Pediatricians, too, said additional steps should be taken to reduce the disparity in pay between primary care physicians and subspecialists.
"A lot more needs to be done to meet the needs of patients in the primary care setting," said Beth A. Pletcher, MD, chair of the American Academy of Pediatrics' work force committee. "The reimbursement change is helping, but it is insufficient to meet the needs of children in this country."
In the past, IMGs have stepped in to fill the primary care gap left by U.S. medical students choosing other specialties. But, work force experts said, IMGs alone cannot counteract the overall physician shortage caused by a cap on new Medicare-funded residency training slots. The AAMC and others pushed for 15,000 new federally-funded residency positions, but the idea did not make it into law.
Meanwhile, health system reform includes some education loan forgiveness and repayment incentives for physicians who work in shortage areas. One medical school is taking a more direct approach to encourage medical students to choose primary care.
In March, the Texas Tech University Health Sciences Center School of Medicine in Lubbock announced a three-year medical degree family medicine track. Students will compete for spots in the Liaison Committee on Medical Education-approved program. If accepted, their medical school tuition will be cut in half, through the absence of a fourth year and forgiveness of the first year's tuition, said the school's dean, Steven Berk, MD.

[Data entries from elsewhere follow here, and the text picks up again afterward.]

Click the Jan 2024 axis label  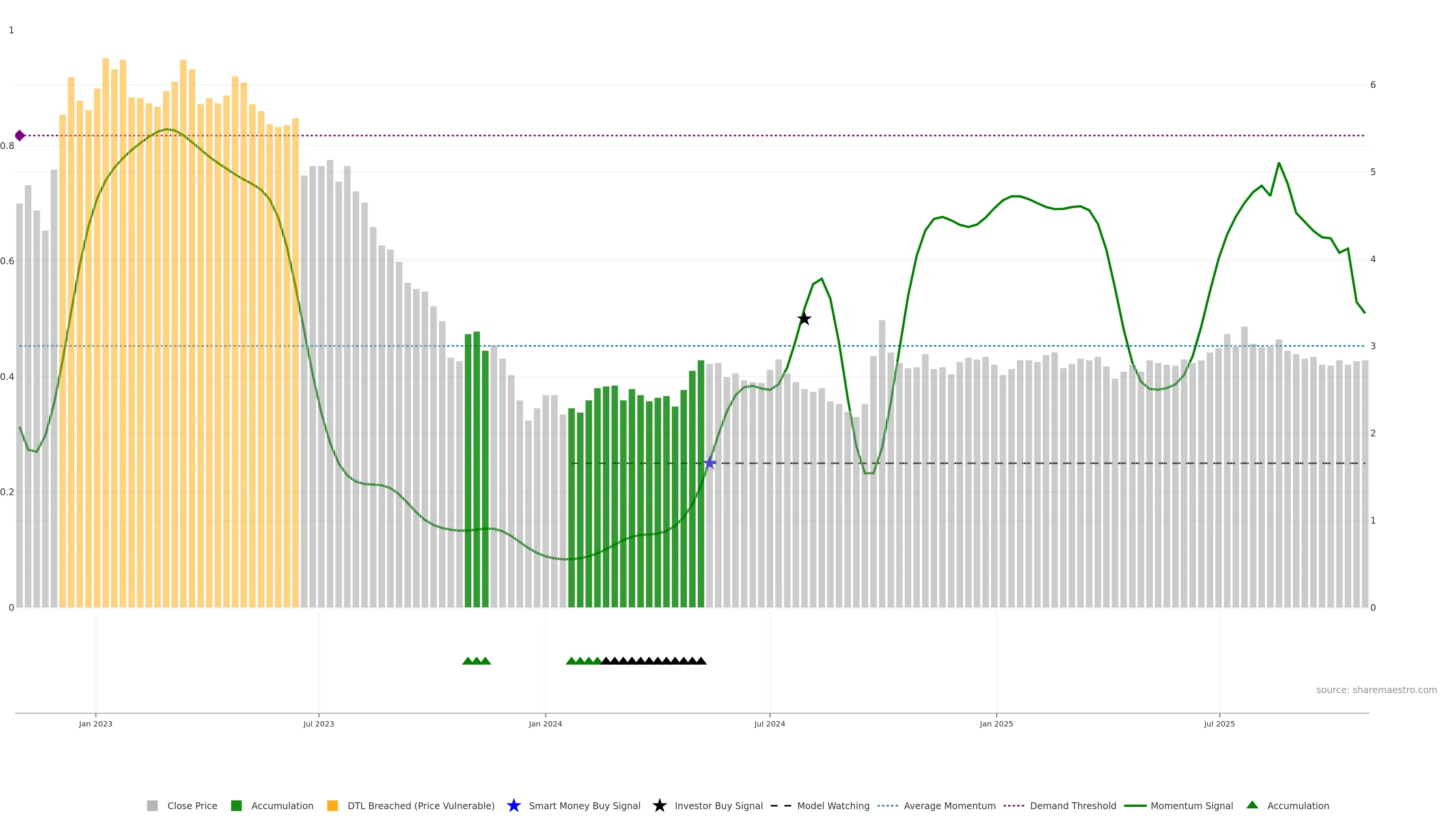[x=546, y=724]
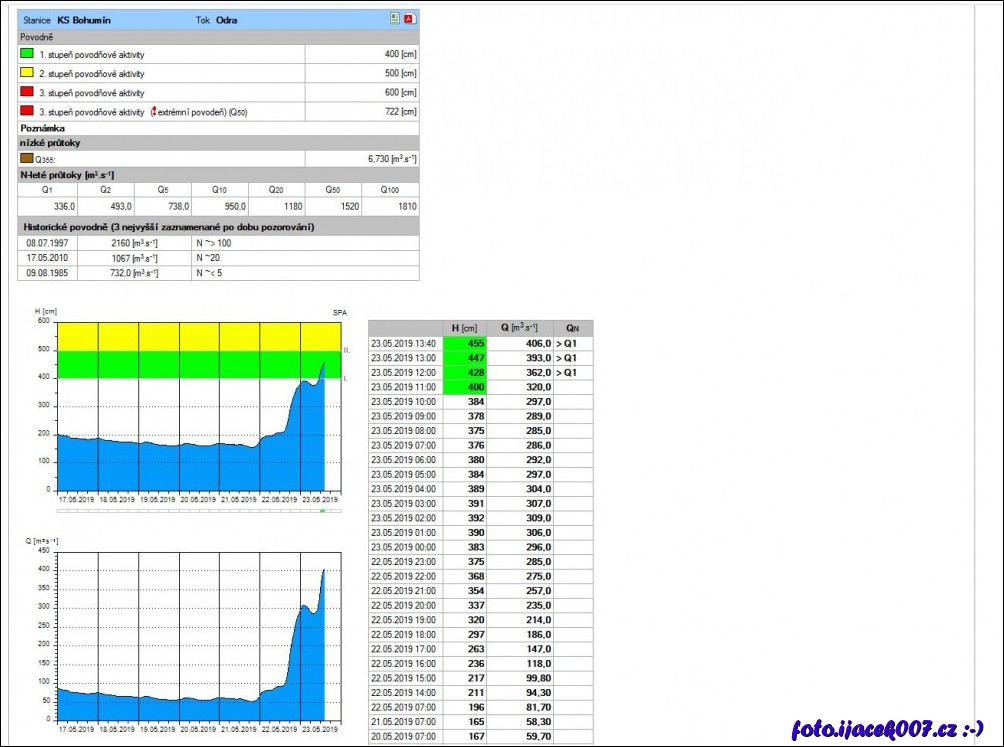Click the green 455 water level cell
The height and width of the screenshot is (747, 1004).
[463, 343]
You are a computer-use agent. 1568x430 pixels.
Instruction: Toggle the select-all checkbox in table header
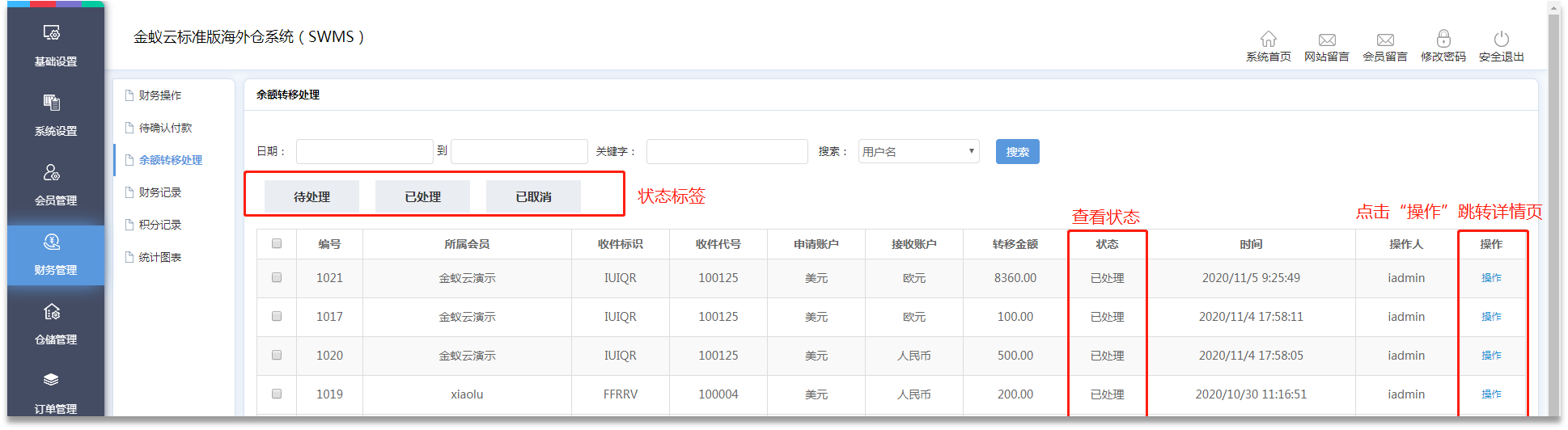coord(277,243)
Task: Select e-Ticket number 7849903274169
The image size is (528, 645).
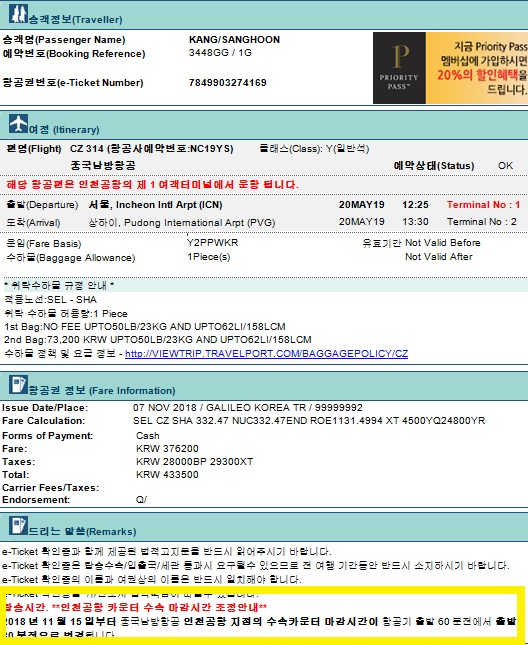Action: [227, 83]
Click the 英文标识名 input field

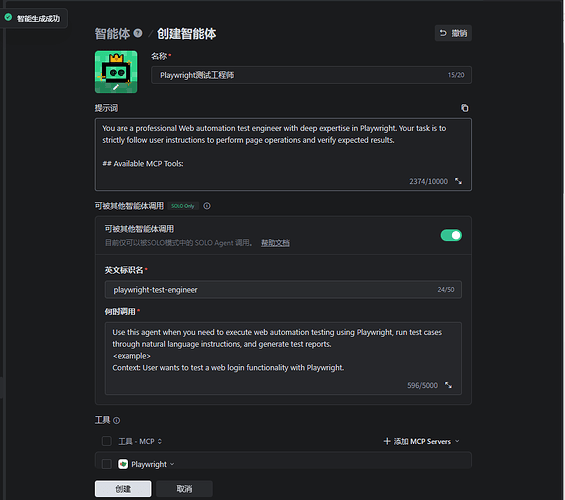click(x=283, y=290)
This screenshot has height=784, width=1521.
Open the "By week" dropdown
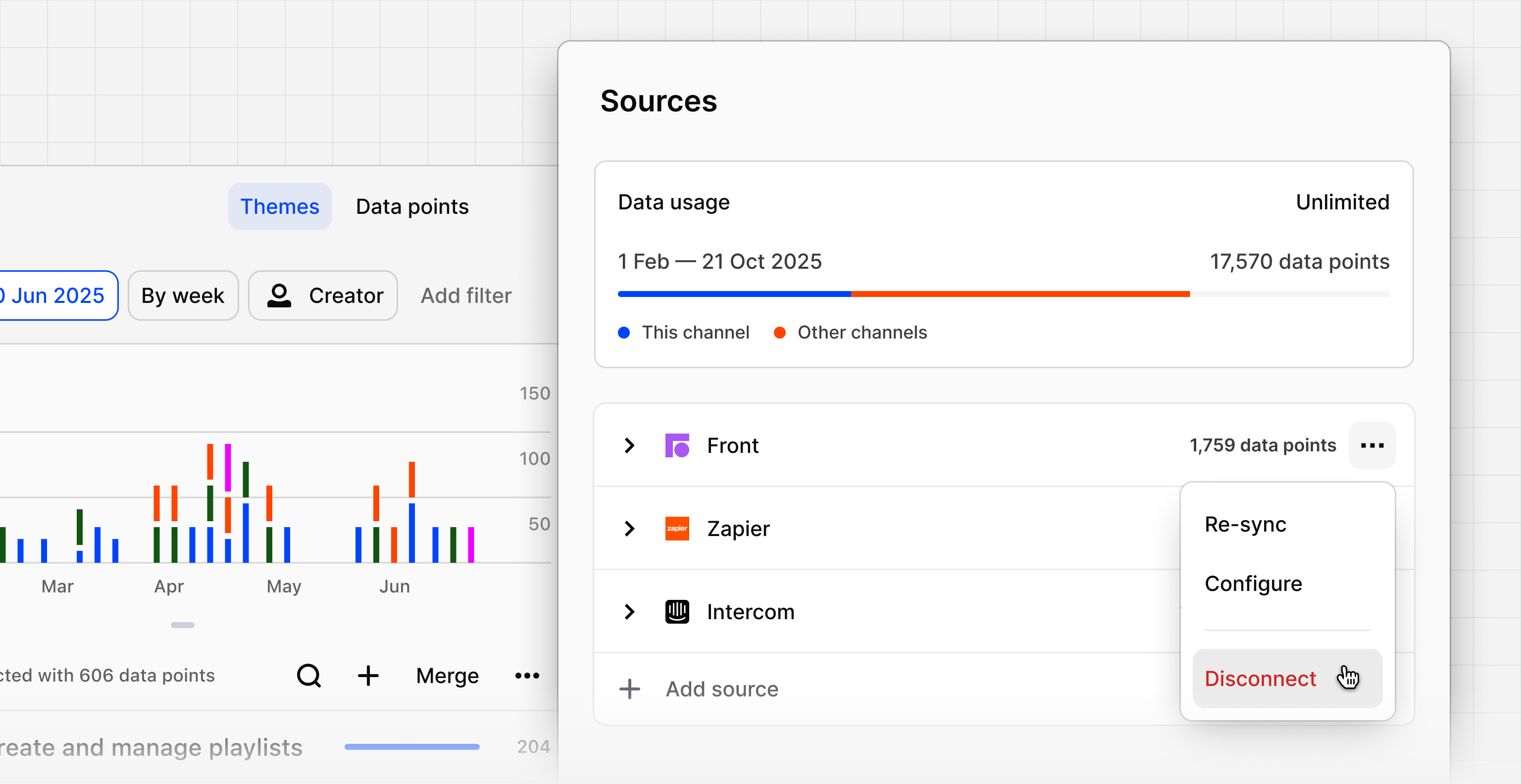pos(183,295)
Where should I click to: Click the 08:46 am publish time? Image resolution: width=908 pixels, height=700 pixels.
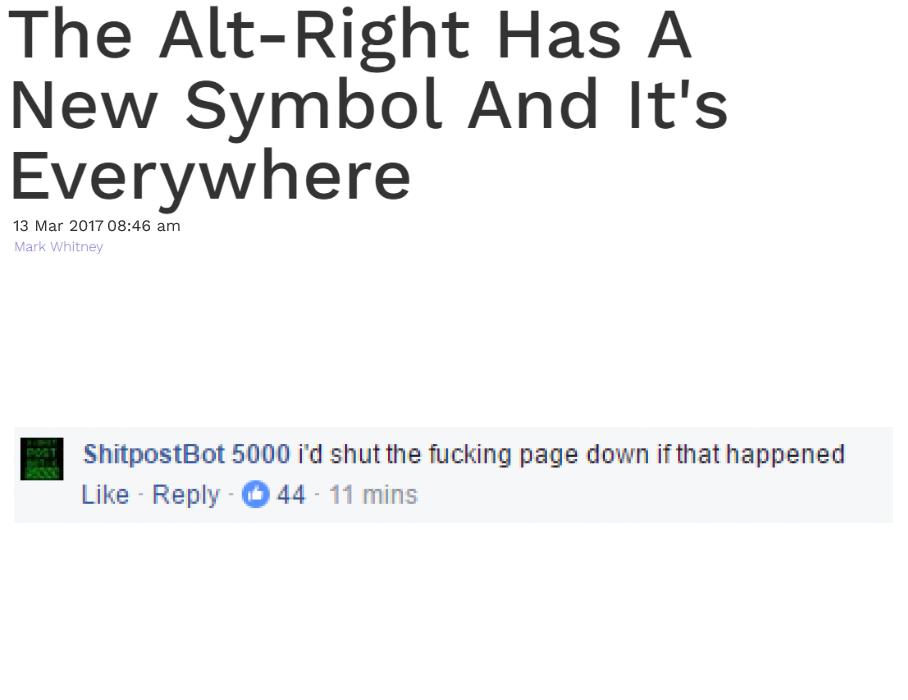click(144, 226)
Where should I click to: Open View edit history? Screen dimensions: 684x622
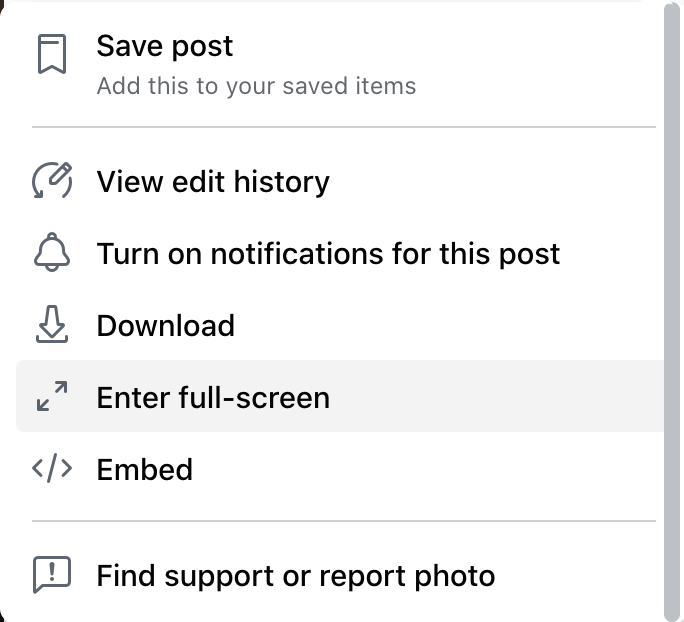click(x=340, y=181)
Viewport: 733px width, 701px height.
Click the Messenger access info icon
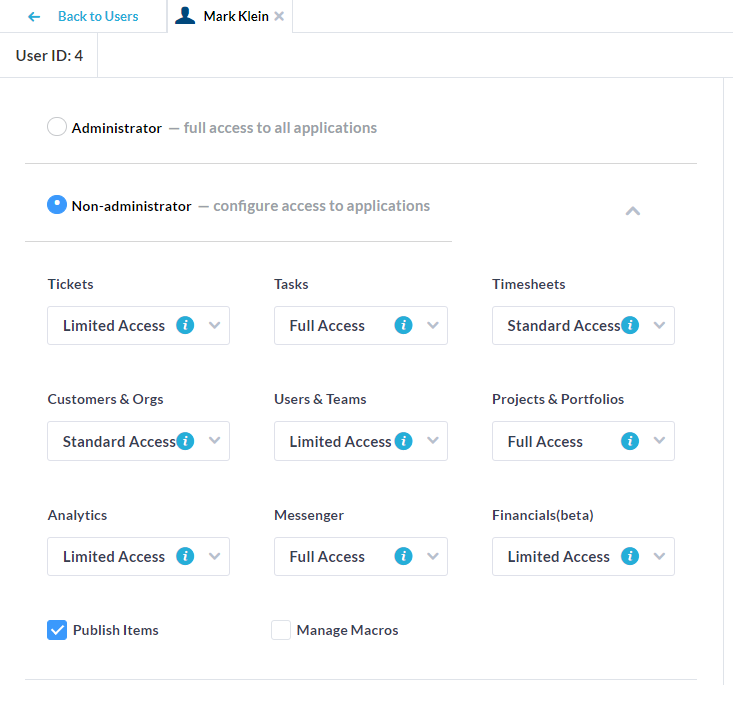point(403,556)
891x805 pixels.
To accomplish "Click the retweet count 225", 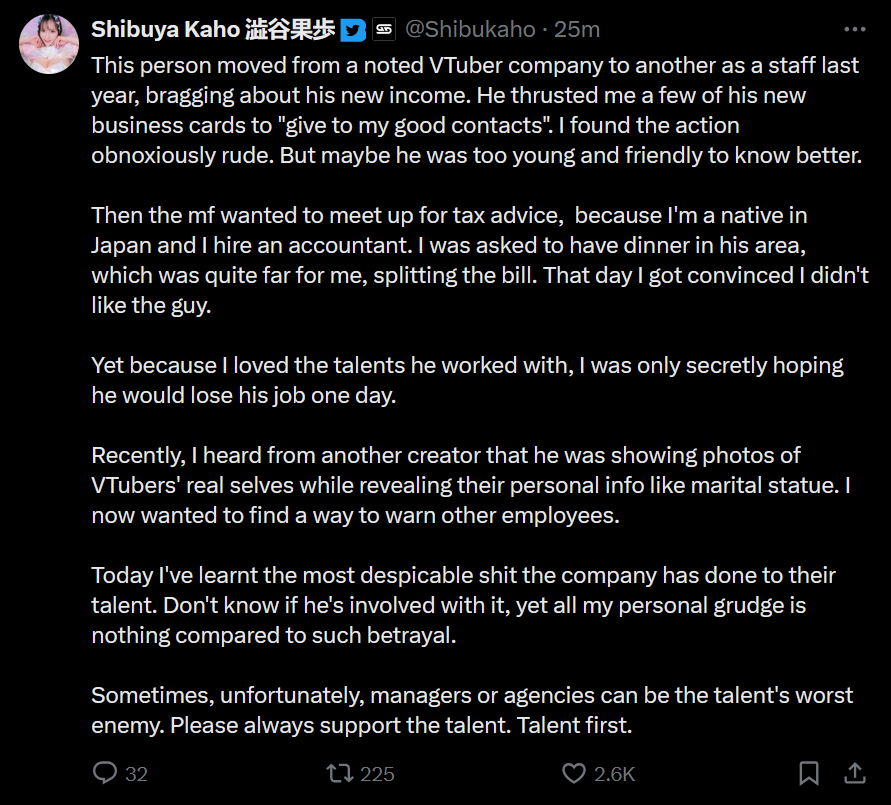I will (377, 774).
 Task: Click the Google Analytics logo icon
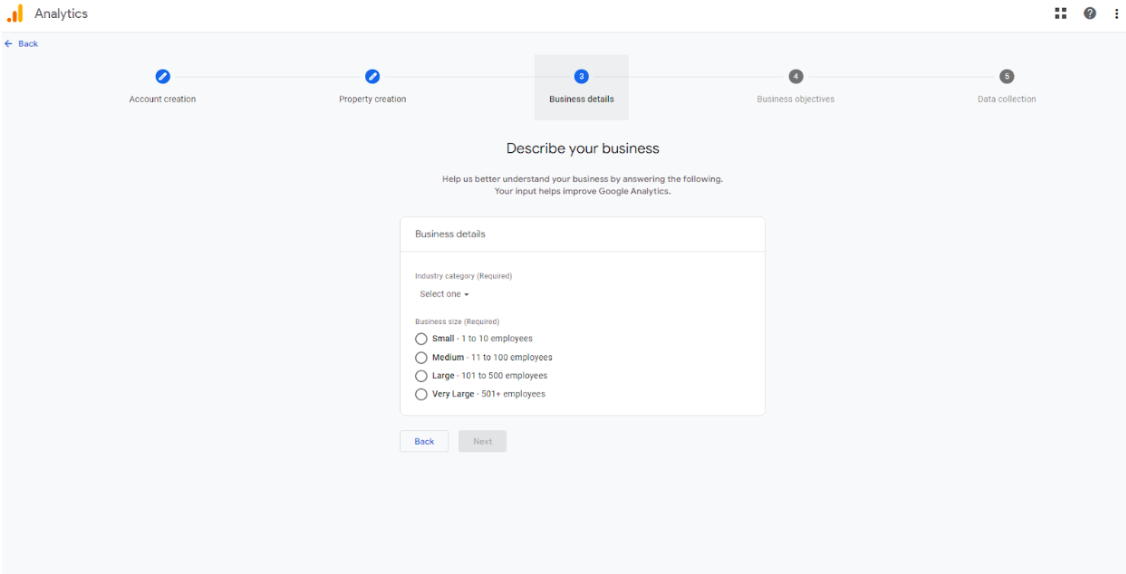15,14
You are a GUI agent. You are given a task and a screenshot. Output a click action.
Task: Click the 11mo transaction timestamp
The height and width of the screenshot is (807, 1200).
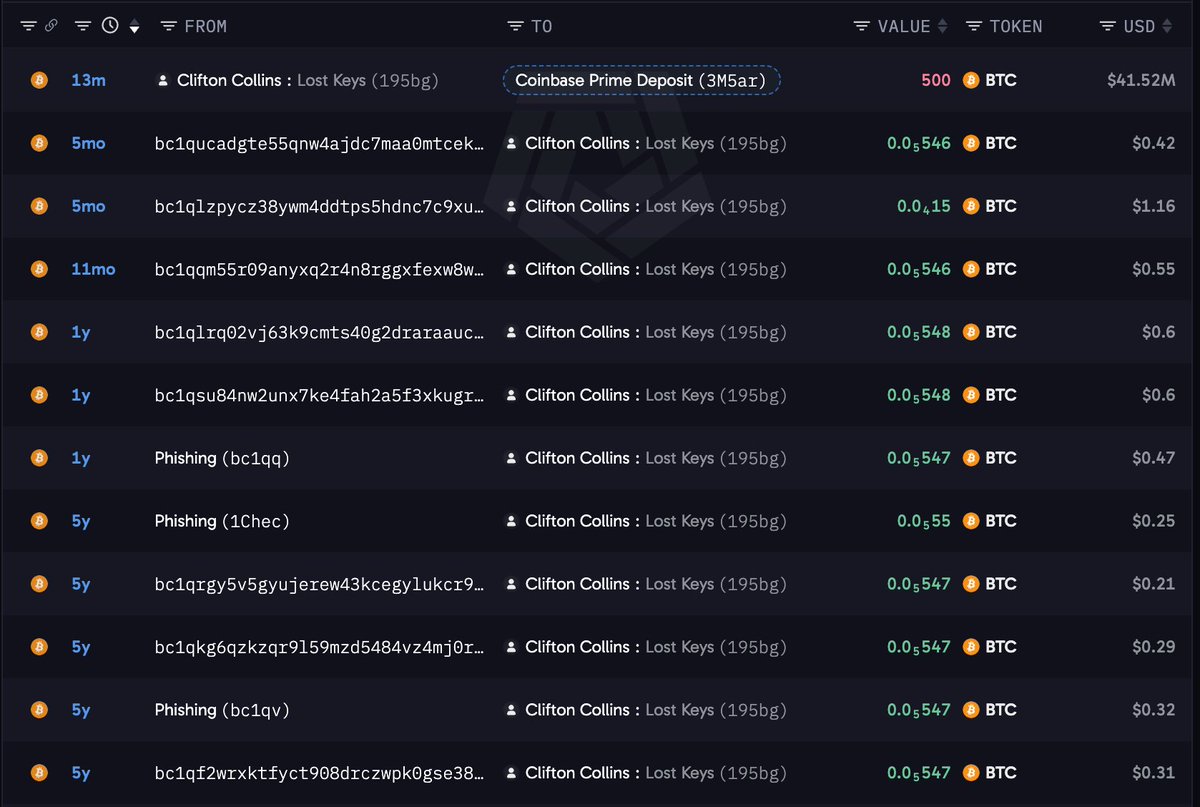click(93, 269)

But medical schools alone cannot resolve the primary care shortage, Dr. Berk said. "There have to be several different approaches. This is one of them."
The looming physician shortage should prompt experimentation, said Penn's Dr. Cooper. Physicians will have to redesign their practices -- delegating more responsibility to nurse practitioners, physician assistants and medical assistants -- to handle the influx of patients.
"We are now fighting a war with too few troops," said Dr. Cooper, senior fellow at the University of Pennsylvania's Leonard Davis Institute of Health Economics. "Nothing's going to be the way it used to be. Practices will have to be reorganized. This is not to do with legislation, but with the real world that takes care of real patients."